### Selected passage
-- start --

Lulav: Yeah, that's fair.

Jaz: Which I had admiration for, that she picks a line and stuck to it.

Lulav: Yeah. Speaking of exonyms, can you read the word that gets repeated at the beginning of 62:10?

Jaz: Yeah. It's "ivru, ivru."

Lulav: Uh-huh. And what does that sound like?

Jaz: It's similar to "ivrit," like, Hebrews. 

Lulav: Yeah. The people of the other side, except for here it is, "pass through, pass through the gates."

Jaz: Yeah. The ones who cross over. It is, like, commanding people to cross over, to pass through.

Lulav: Mm hmm. That's pretty rad.

Jaz: Yeah. A few words here are repeated, like, we have a similar thing with "solu, solu," for example, but yeah, it's like we're told to clear a path, make a road, remove obstacles, etc. 

Lulav: Mm hmm.

Jaz: And also, like, announce G-d's coming and your reward with them. 

Lulav: Yeah. There's a lot of communication in this haftarah. 

Jaz: Yeah. Announce it.

Lulav: Not only do you have to act righteously towards other people, you also have to be like, "Hey everybody, we're gonna be really intentional as a community about acting righteously to each other, and that's gonna continue forever, and it's going to be great."

Jaz: It's interesting — at the Shabbat dinner I was at the other night --

Lulav: Mm hmm.

Jaz: One of the people who I was talking to and really enjoying learning from was a person who had gone to a couple of years of rabbinical school, or maybe just one year, I don't remember --

Lulav: Mm hmm.

Jaz: — and then decided, after spending some time really thinking about it, that actually, she didn't want to be in rabbinical school anymore, and she left school and went into social work, or I guess, went back to social work, and she was telling us about some people she had worked with, where she had accidentally, on a particular day, ended up with an unusually age-mixed group --

Lulav: Mm hmm.

Jaz: — who are all talking about their own mental health journeys, and two of the much younger people were talking about how they wanted to choose to share that on social media, and one person in their 50s was like, "Why would you ever talk about any of this on social media?" And the young people were like, "Well, this is how we choose to share our story, and it's a generational thing," and it didn't sound like that went over super well. The person was like, "Now you're making it a generational thing?" (Lulav laughs) But --

Lulav: I mean, it — it kind of is.

Jaz: Kinda is. But that occurred to me as you were telling this story of, like, the way you communicate about the decisions you're making, and the kind of community you're building also matters. 

Lulav: Yeah. So, I'm of two minds about that, depending on if the Midrash here is that the kids were really in the thick of it, and, you know, externalizing all of the bad thoughts that they were having without any of the B-talk to that --

Jaz: Uh huh.

Lulav: — or if it was like, "hey yeah, I'm having a rough time, and this is where I'm at, and this is the couple of things that keep me going. Can I get some help from people?"

-- end --

### Material supplied
-- start --

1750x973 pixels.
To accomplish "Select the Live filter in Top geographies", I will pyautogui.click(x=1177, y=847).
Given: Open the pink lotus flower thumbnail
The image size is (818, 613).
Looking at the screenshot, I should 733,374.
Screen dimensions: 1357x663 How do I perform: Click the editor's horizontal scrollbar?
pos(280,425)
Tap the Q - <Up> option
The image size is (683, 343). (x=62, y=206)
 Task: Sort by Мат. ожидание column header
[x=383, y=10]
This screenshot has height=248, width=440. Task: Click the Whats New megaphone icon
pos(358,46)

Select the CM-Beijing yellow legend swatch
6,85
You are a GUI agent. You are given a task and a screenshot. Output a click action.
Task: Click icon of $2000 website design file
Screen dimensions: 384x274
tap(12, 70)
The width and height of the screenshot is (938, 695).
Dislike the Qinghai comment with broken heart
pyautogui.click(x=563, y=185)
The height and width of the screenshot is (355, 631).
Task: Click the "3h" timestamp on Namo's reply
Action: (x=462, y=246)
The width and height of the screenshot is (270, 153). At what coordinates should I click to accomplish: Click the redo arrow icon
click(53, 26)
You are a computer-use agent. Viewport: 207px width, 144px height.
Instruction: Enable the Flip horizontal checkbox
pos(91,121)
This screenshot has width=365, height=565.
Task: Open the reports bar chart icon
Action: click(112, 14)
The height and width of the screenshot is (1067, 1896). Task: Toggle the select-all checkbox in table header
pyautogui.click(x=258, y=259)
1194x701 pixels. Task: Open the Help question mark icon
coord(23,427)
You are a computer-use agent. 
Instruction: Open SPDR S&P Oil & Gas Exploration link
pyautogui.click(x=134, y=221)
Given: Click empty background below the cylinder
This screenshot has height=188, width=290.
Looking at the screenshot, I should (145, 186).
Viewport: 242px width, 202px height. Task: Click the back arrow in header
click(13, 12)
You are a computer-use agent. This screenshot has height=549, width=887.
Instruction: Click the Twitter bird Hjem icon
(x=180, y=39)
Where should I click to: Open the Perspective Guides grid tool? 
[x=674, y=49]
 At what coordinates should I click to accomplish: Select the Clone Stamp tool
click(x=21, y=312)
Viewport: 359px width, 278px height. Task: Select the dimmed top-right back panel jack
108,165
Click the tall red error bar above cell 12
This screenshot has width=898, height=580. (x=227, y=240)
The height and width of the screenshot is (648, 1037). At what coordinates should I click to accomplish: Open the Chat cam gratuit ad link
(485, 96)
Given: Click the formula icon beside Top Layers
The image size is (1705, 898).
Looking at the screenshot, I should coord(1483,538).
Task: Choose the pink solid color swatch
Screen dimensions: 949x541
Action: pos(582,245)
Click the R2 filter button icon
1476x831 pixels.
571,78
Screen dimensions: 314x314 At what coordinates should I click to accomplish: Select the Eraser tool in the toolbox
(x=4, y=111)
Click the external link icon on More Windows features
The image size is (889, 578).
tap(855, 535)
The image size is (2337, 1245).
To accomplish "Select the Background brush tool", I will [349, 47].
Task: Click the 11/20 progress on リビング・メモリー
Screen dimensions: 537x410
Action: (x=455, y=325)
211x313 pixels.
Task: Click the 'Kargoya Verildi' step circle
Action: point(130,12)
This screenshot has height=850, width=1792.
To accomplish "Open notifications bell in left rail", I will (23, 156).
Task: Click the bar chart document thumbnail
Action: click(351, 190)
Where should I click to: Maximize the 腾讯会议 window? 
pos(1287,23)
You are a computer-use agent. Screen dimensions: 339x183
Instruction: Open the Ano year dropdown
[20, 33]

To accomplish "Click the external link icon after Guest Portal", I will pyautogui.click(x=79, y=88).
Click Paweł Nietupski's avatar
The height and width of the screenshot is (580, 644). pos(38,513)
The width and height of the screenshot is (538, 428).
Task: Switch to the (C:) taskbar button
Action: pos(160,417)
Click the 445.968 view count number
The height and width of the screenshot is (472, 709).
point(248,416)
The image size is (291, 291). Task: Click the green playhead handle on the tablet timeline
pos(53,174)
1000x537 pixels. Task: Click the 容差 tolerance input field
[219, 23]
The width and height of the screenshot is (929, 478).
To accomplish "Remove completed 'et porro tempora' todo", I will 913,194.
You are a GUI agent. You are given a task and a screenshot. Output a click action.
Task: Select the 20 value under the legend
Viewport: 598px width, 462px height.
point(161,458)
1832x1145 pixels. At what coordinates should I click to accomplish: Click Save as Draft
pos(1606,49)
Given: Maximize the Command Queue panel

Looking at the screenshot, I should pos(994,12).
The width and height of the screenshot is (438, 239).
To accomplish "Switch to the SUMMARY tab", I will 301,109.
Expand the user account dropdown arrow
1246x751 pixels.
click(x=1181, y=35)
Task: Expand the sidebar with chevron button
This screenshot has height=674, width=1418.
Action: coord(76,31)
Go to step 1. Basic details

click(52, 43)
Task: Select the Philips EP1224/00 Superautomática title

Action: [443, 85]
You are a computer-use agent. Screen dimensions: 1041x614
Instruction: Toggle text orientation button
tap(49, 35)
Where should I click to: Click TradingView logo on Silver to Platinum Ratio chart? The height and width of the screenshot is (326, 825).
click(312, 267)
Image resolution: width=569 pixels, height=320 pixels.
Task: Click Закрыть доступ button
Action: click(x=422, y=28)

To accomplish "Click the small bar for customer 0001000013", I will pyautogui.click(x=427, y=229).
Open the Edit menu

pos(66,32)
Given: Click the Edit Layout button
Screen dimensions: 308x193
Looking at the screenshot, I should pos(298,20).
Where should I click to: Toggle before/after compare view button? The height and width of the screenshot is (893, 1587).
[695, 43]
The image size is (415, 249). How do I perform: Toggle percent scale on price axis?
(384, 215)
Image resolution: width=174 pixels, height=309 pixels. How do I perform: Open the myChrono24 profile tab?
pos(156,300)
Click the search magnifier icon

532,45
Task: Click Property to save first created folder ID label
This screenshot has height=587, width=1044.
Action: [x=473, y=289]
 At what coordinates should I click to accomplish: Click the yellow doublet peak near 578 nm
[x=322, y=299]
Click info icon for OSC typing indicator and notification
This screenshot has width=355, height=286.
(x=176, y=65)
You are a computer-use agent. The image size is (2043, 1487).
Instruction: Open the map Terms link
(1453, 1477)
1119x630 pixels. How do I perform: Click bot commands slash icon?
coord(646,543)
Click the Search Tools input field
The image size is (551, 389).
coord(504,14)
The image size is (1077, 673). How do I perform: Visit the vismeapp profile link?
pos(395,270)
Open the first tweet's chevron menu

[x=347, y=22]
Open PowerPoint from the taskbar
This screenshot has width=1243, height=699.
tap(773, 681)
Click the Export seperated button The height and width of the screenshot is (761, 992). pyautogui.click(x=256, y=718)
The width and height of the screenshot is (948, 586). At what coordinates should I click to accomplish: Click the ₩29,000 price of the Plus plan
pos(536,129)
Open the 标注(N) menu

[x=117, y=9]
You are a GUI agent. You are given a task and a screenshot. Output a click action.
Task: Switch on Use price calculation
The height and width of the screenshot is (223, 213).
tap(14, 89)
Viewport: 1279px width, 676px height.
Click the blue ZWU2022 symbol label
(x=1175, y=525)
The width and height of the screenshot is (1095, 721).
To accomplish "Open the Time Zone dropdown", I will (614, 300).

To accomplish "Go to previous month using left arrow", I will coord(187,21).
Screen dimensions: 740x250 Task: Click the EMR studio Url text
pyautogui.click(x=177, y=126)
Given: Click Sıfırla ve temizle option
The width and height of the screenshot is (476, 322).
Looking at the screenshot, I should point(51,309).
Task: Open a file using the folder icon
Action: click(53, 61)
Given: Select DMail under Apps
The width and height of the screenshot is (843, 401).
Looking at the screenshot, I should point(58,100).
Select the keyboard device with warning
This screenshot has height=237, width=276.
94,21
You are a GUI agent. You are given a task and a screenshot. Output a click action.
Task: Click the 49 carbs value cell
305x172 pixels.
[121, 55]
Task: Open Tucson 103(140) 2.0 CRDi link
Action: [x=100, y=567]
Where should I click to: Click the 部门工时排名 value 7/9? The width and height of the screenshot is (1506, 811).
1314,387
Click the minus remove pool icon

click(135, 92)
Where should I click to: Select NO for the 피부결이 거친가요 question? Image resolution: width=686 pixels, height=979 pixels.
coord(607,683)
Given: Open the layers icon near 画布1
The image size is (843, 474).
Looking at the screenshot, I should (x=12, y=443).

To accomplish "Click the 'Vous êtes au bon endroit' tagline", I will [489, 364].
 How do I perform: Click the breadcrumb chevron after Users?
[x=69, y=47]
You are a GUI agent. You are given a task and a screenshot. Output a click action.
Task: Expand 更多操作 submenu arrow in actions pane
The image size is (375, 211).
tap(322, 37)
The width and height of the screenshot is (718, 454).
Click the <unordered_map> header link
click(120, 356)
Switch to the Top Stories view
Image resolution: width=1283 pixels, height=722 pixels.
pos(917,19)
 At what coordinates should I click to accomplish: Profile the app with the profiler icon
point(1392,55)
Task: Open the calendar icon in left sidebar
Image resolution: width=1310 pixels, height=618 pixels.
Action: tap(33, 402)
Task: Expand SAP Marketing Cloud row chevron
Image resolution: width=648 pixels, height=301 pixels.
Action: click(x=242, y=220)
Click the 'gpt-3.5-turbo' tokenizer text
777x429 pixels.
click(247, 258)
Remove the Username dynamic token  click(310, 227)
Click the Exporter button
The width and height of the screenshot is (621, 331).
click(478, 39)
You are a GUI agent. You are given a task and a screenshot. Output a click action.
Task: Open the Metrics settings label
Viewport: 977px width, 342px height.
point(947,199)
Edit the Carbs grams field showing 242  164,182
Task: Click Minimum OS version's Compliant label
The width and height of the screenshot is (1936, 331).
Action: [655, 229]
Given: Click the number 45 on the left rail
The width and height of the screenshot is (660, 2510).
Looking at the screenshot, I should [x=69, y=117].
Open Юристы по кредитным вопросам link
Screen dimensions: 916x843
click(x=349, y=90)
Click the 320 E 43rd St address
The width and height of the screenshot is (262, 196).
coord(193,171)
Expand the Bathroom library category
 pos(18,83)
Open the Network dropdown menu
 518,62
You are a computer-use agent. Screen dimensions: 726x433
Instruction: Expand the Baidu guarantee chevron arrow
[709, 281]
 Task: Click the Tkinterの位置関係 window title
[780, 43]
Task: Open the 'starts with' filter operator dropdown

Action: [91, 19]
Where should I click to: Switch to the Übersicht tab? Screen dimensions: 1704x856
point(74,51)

-- end --

### Actions to take
a: In the haftarah transcript above, transcribe the passage from "Lulav: Mm hmm. That's" to "in this haftarah.".
b: In the haftarah transcript, which word is repeated at the beginning of 62:10?

### Answers provided
a:
Lulav: Mm hmm. That's pretty rad.

Jaz: Yeah. A few words here are repeated, like, we have a similar thing with "solu, solu," for example, but yeah, it's like we're told to clear a path, make a road, remove obstacles, etc. 

Lulav: Mm hmm.

Jaz: And also, like, announce G-d's coming and your reward with them. 

Lulav: Yeah. There's a lot of communication in this haftarah.

b: "Ivru," read as "ivru, ivru."